Despite being a tentative finding at this time, results from this comparative study indicate that a significant subgroup of youth with AN for whom the current German or continental European standard of care is hospitalization lasting several months might be treated as effectively at home with FBT. The present prospective yet indirect comparison study needs to be followed up with an RCT in the same healthcare systems, including health economic analyses, comparing FBT versus IMT head-to-head for severely ill youth with AN. Such a study can more comprehensively assess a broad range of outcomes, e.g., inpatient days including prior to initiating outpatient FBT, changes in eating disorder-specific psychopathology, caregiver strain, and patient and parent treatment satisfaction. Moreover, such a study might also have implications for healthcare cost savings, and the likelihood of being able to offer a broader variety of evidence-based, effective, and less socially disruptive treatments for youth with AN in continental Europe.

Author Contributions

Conceptualization, V.H., D.L.G., and C.U.C.; methodology, J.N., V.H., C.U.C. and E.C.A.; investigation and data management, J.N. and E.C.A.; writing—original draft preparation, J.N.; writing—review and editing, D.L.G., E.C.A., C.U.C. and V.H.; supervision, C.U.C. and V.H.; project administration, V.H.; funding acquisition, J.N., V.H. and C.U.C. All authors have read and agreed to the published version of the manuscript.

Funding

Research was funded by Christina-Barz-Stiftung, Barkohovenallee 1, 45239 Essen, Germany (grant number: T0155 -31.954); Elsa-Neumann-Stipendium des Landes Berlin (NaFöG), Humboldt-Universität zu Berlin, Humboldt Graduate School, Unter den Linden 6, 10099 Berlin, Germany (grant number: H67029).

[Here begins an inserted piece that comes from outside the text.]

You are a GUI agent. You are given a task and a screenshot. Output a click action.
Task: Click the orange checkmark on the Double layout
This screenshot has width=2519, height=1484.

Institutional Review Board Statement

The study was conducted in accordance with the Declaration of Helsinki and approved by the Ethics Committee of Charité, University Hospital Berlin (protocol code EA2/051/18, date of approval: 23 March 2018), the Institutional Review Board at the University of California, San Francisco (IRB: RB-15-16093, date of approval: 1 December 2015), and the University of Chicago, Chicago (IRB: CA-0088201, date of approval: 22 February 2016).

Informed Consent Statement

Informed consent was obtained from all subjects involved in the study.

Data Availability Statement

Data collected at The University of Chicago and The University of California, San Francisco as well as from Charité, University Hospital Berlin are available upon reasonable request from Daniel Le Grange (Chicago and San Francisco) and Janine Nadler, Verena Haas and Christoph U. Correll, (Berlin) with IRB approval and a data use agreement in place.

Conflicts of Interest

Correll: Consultancy work for AbbVie, Acadia, Alkermes, Allergan, Angelini, Aristo, Axsome, Cardio Diagnostics, Compass, Damitsa, Gedeon Richter, Hikma, Holmusk, IntraCellular Therapies, Janssen/J&J, Karuna, LB Pharma, Lundbeck, MedAvante-ProPhase, MedInCell, Medscape, Merck, Mitsubishi Tanabe Pharma, Mindpax, Mylan, Neurocrine, Noven, Otsuka, Pfizer, Recordati, Rovi, Seqirus, Servier, SK Life Science, Sumitomo Dainippon, Sunovion, Supernus, Takeda, Teva, and Viatris. Expert testimony for Janssen and Otsuka. Data Safety Monitoring Board service for Lundbeck, Relmada, Rovi, and Teva. Grant support from Janssen and Takeda and received royalties from UpToDate. Stock option holder of LB Pharma. Le Grange: Co-director of the Training Institute for Child and Adolescent Eating Disorders, LLC, and royalties from Guilford and Routledge Press. The other authors report nothing to disclose.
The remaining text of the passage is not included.